NORML Divided As Allen St. Pierre Votes For His Own Job

December 3, 2012
allen st pierre norml

allen st pierre normlLast week I reported that the Executive Director of the National Organization for the Reform of Marijuana Laws (NORML) had narrowly retained his position in a vote at the latest meeting of the NORML Board of Directors in Key West, Florida. On November 28, the NORML Board voted 8-6, with 1 abstention, against a motion filed by the Executive Committee to seek a new executive director.

Through my sources I have learned that NORML’s Executive Director Allen St. Pierre, who is also a member of the NORML Board of Directors, was one of the eight votes against searching for his own replacement.

According to Robert’s Rules of Order, such a vote by a board member on a motion concerning himself is not out of order, but not generally advised for “a sense of delicacy.”

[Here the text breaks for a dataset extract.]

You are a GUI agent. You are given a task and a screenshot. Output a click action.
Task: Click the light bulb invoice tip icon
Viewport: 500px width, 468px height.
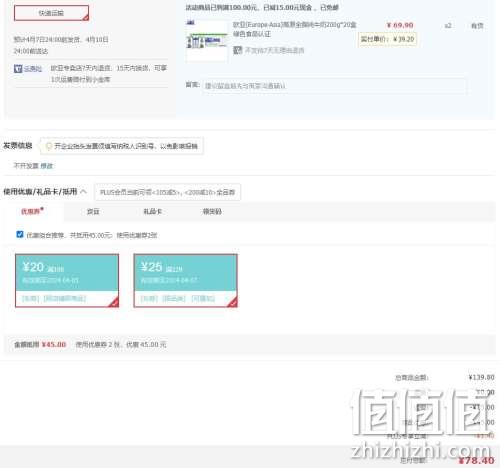pos(49,146)
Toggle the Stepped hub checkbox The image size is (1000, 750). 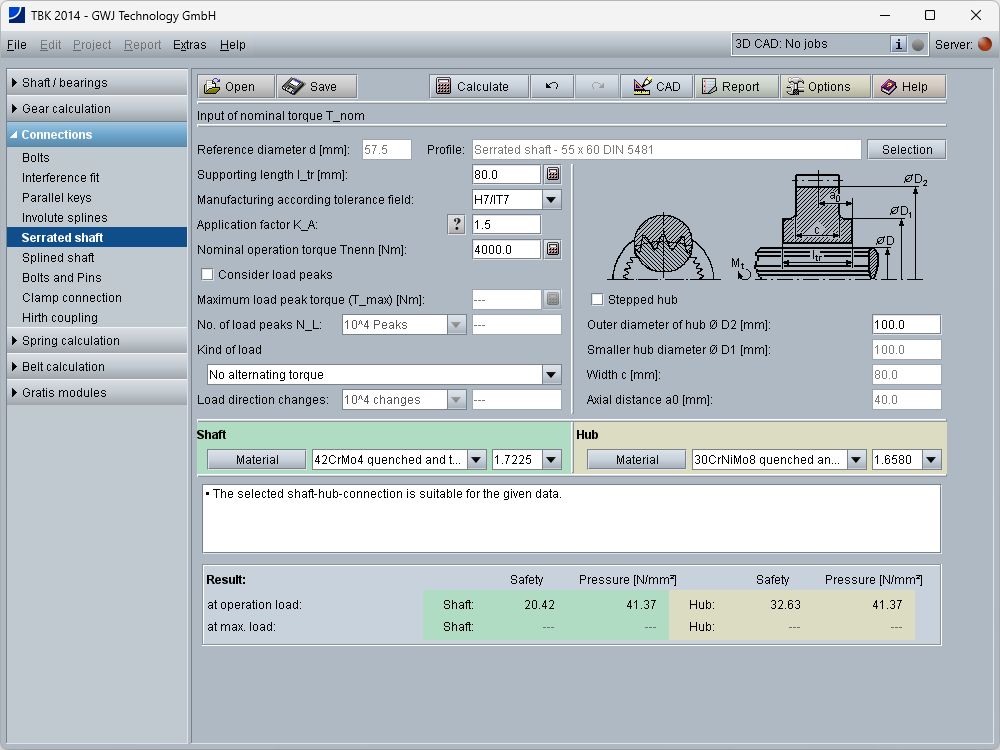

It is a general rule that no one can vote on a question in which he has a direct personal or pecuniary interest. Yet this does not prevent a member from voting for himself for any office or other position, as voting for a delegate or for a member of a committee; nor from voting when other members are included with him in the motion, even though he has a personal or pecuniary interest in the result, as voting on charges preferred against more than one person at a time, or on a resolution to increase the salaries of all the members. If a member could in no case vote on a question affecting himself, it would be impossible for a society to vote to hold a banquet, or for a legislature to vote salaries to members, or for the majority to prevent a small minority from preferring charges against them and suspending or expelling them. By simply including the names of all the members, except those of their own faction, in a resolution preferring charges against them, the minority could get all the power in their own hands, were it not for the fact that in such a case all the members are entitled to vote regardless of their personal interest. A sense of delicacy usually prevents a member from exercising this right of voting in matters affecting himself except where his vote might affect the result.

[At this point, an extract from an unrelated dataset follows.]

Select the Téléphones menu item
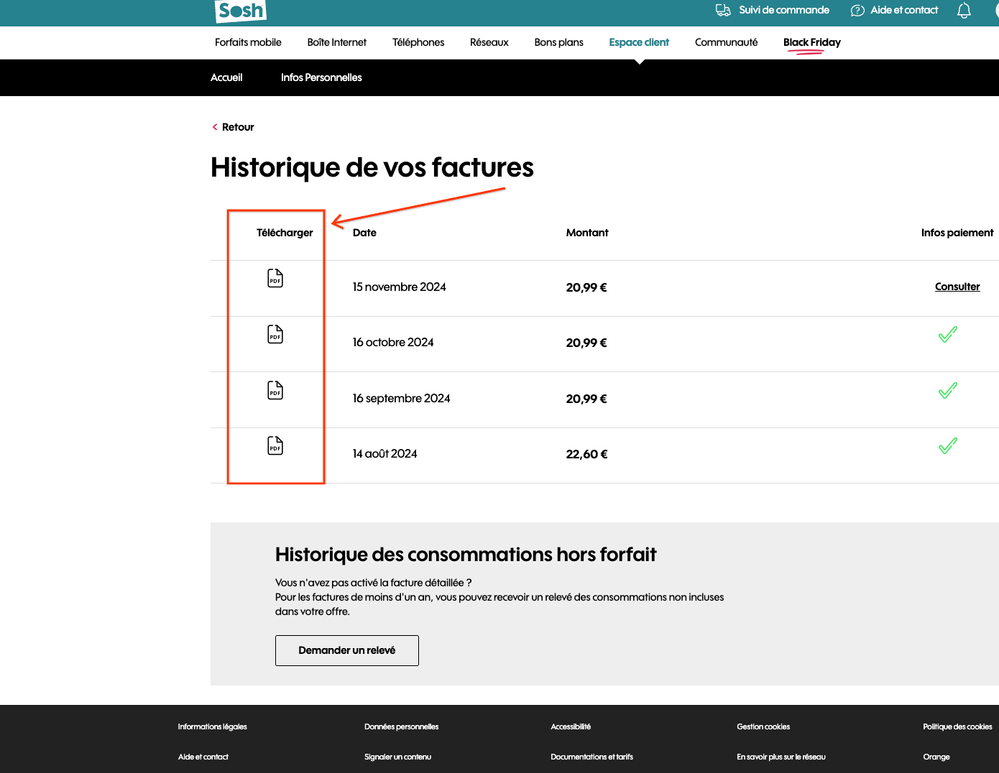 tap(418, 42)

Not considering St. Pierre’s vote would yield a result of 7-6-1, so the motion to find a new executive still would have failed.  Even if the abstaining vote would have supported the motion for a new executive, the resulting 7-7 tie would not carry the motion.  A plurality vote cannot carry a motion, meaning that 8 votes would be required to form a majority to remove St. Pierre.  However, it is notable that without his own vote, the Executive Director does not have the support of the majority of the NORML Board of Directors.